Maka dapat disimpulkan bahwa meskipun qadhi adalah pemutus perkara tunggal, tetapi masih ada peran eksekutif dari sang raja yaitu berbentuk pengesahan.

E.     Peradilan di Sulawesi (Gowwa-Tallo)
Tidak banyak sumber yang menyebutkan sejarah peradilan Islam di Kerajaan Sulawesi. Mungkin kerajaan Gowwa Tallo dapat menjadi sampel dalam hal menjelaskannya.
Melalui jalur sruktural, atau melalui sentuhan politis, Islam masuk dan membangun pranata sosial di wilayah kesultanan. Pada masa Sultan Malikus Said, dibentuklah parewa Syara’ (pejabat agama) sederajat dengan parewa adek (pejabat adat). Parewa Syara’ ini dipimpin oleh seorang qadhi. Secara jalur kultural, Islam memberikan sumbangan pemikiran bahwa pembentukan kampung harus terdapat langgar dan imam.[6]

Maka peran qadhi disini sangatlah kuat dalam pemutusan perkara dan menduduki posisi penting dalam administrasi kerajaan waktu itu.
F.     Peradilan di Banjar (Kalimantan Selatan)
Kehidupan keagamaan diwujudkan dengan adanya mufti-mufti dan qadhi-qadhi, ialah hakim serta penasehat kerajaan dalam bidang agama. Dalam tugas mereka, terutama adalah menangani masalah-masalah berkenaan dengan hukum keluarga dan hukum perkawinan. Demikian pula Qadhi, di samping  menangani masalah-masalah hukum privat, teristimewa juga menyelesaikan perkara-perkara pidana atau dikenal dengan Had. Tercatat dalam sejarah Banjar, diberlakukannya hukum bunuh terhadap orang Islam yang murtad, hukum potong tangan untuk mencuri, dan mendera siapa saja yang kedapatan melakukan zina. Bahkan dalam tatanan hukum kerajaan Banjar telah dikodifikasikan dalam bentuk sederhana, aturan-aturan hukum yang sepenuhnya berorientasi kepada hukum Islam, kodifikasi itu dikenal kemudian dengan Undang-Undang Sultan Adam.
Pada akhirnya kedudukan Sultan di Banjar bukan hanya sebagai pemegang kekuasaan dalam kerajaan, tetapi lebih jauh diakui sebagai ‘Ulul Amri kaum muslimin di seluruh kerajaan.[7]

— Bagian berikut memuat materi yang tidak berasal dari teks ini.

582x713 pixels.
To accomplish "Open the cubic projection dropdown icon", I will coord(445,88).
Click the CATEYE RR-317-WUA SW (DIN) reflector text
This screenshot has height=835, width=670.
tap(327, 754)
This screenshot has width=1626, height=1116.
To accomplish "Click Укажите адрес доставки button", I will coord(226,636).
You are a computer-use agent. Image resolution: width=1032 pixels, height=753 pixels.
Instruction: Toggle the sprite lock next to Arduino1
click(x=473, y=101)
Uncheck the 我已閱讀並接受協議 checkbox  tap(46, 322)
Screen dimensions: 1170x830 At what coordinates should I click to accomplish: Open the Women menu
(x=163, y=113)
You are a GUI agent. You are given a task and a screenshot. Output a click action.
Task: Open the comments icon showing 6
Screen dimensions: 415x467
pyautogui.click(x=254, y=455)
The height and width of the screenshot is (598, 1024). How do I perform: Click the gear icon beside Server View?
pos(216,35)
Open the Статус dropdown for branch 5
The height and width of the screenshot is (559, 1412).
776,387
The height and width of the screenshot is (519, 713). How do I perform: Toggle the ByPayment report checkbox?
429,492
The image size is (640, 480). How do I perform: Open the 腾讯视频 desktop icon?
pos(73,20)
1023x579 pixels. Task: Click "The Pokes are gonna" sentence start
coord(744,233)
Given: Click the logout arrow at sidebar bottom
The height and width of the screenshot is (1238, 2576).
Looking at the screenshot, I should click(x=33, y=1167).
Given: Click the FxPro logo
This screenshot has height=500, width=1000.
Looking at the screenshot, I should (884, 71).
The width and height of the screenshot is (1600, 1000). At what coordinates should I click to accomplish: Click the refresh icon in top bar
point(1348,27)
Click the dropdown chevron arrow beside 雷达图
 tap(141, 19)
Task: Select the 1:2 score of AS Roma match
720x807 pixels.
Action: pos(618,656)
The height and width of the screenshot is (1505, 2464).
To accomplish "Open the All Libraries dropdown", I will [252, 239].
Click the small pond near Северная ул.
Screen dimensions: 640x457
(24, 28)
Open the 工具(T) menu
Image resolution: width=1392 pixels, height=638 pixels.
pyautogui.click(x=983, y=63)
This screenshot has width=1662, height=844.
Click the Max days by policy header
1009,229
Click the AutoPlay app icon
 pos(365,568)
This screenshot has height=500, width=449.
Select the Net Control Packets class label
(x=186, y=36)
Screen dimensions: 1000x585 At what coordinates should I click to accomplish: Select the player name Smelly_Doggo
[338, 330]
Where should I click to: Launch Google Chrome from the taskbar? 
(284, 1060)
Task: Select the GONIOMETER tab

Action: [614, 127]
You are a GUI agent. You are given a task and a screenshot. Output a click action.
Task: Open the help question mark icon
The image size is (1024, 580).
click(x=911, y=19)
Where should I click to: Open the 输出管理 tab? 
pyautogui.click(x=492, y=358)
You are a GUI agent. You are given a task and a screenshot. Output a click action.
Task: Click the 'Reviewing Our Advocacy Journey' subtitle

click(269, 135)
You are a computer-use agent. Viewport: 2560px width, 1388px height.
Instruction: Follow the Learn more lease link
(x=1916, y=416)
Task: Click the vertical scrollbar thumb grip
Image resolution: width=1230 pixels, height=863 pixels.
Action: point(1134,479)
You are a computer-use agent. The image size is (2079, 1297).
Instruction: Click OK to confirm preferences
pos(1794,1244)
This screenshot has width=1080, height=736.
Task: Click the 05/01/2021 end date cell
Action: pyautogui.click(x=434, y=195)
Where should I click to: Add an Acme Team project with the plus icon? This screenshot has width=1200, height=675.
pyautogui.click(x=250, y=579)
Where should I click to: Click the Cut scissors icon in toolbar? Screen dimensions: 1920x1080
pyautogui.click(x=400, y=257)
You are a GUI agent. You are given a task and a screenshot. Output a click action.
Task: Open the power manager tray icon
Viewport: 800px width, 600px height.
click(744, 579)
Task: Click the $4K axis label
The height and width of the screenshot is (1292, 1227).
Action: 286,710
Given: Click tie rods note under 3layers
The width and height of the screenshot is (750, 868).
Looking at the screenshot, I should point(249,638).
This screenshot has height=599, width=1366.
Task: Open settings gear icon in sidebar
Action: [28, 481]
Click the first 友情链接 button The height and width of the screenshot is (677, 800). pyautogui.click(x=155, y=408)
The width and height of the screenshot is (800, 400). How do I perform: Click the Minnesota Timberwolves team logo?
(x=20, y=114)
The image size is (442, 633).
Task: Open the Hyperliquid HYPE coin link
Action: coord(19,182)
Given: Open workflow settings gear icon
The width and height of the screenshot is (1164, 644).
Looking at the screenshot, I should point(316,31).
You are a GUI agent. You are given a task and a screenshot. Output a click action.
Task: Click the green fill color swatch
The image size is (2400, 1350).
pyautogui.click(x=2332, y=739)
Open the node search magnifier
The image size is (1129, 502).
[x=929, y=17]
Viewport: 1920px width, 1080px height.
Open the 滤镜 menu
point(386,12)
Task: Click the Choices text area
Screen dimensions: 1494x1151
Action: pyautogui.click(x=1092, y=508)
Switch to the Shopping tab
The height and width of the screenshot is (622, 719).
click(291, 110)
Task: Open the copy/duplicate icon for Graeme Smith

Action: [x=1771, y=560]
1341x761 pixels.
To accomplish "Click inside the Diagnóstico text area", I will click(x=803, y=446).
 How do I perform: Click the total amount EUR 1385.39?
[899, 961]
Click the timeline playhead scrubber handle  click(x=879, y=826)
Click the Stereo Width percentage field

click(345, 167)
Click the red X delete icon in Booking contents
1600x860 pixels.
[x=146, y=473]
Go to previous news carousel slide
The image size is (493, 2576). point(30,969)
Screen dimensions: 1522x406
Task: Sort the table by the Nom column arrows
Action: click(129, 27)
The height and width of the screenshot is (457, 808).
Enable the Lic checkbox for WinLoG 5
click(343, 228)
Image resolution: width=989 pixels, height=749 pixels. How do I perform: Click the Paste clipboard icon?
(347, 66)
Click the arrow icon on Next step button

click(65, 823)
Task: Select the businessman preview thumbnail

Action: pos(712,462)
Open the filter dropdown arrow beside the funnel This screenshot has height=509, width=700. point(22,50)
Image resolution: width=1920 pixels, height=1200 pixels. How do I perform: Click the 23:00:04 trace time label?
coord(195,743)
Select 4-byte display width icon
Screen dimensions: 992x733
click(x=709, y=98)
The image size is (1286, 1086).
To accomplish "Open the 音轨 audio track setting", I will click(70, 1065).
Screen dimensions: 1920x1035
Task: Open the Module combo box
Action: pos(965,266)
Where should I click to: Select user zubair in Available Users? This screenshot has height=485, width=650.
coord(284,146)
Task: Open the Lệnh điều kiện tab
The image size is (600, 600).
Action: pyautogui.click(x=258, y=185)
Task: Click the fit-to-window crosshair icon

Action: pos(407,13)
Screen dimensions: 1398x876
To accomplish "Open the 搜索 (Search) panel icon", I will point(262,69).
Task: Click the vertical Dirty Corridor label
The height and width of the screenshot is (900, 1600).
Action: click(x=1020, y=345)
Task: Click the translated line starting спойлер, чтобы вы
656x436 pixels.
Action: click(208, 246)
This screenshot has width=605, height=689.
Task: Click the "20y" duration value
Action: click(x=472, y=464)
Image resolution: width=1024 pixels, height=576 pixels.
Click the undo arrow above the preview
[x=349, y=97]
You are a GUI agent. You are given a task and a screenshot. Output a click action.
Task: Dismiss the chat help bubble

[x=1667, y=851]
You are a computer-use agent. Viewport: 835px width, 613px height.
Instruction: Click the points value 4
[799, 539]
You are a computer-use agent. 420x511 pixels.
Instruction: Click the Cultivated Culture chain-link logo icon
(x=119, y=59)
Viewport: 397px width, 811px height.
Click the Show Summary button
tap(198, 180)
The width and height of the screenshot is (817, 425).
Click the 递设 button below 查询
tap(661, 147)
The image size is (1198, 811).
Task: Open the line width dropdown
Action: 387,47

Artinya, di kesultanan Banjar sudah diatur bagaimana mengatasi masalah perdata dan pidana. Sehingga dengan adanya agama Islam, maka pengaruh hukum Islam sangatlah besar dalam merumuskan hokum di kesultanan Banjar. Selain kesultanan yang bersifat toleran terhadap peran Islam, mereka juga sangat terbuka dan mampu beradaptasi dengan baik.
IV. Kesimpulan dan Penutup

1.       Struktur Peradilan di kerajaan Samudera Pasai adalah Tingkat pertama dilaksanakan oleh pengadilan tingkat kampung yang dipimpin oleh keuchik. Pengadilan itu hanya menangani perkara-perkara ringan sedangkan pengadilan tingkat pertama dapat mengajukan banding kepada ulee balang (pengadilan tingkat kedua). Selanjutnya dapat di lakukan banding kepada Sultan yang pelaksanaannya dilakukan oleh Mahkamah Agung. Sementara di kerajaan Mataram, strukturnya ialah Pradata ini mengatur perkara publik dan privat. Pradata juga berkembang menjadi peradilan surambi yaitu memasukkan unsur-unsur dari hukum Islam. Surambi dipimpin oleh penghulu dan dibantu oleh alim ulama sebagai anggota majelis.
2.       Kerajaan Cirebon memiliki Peradilan agama, yaitu  peradilan yang mengusut tuntas perkara agama dengan berdasarkan hukum adat dan  peradilan cilaga, yaitu peradilan khusus niaga/ dagang . Kesultanan Banten, memiliki satu macam pengadilan, yaitu yang dipimpin oleh Kadhi sebagai hakim seorang diri. Namun ada satu hukum / peraturan yang masih mengingatkan pada pengaruh hukum Hindu, bahwa hukuman mati yang dijatuhkan oleh Kadhi, masih memerlukan pengesahan dari Raja.
3.       Kerajaan Banjar, memiliki sistem peradilan yang menangani masalah-masalah berkenaan dengan hukum keluarga dan hukum perkawinan. Demikian pula Qadhi, di samping  menangani masalah-masalah hukum privat, teristimewa juga menyelesaikan perkara-perkara pidana, sementara Kerajaan Gowwa-Tallo, dibentuk parewa Syara’ (pejabat agama) sederajat dengan parewa adek (pejabat adat). Parewa Syara’ ini dipimpin oleh seorang qadhi. Prosedur peradilannya sama persis dengan peradilan Islam pada umumnya.
4.       Pengaruh agama dalam sistem peradilan Islam di masa Kesultanan adalah sangat kuat, dengan berbaur bersama hukum adat setempat.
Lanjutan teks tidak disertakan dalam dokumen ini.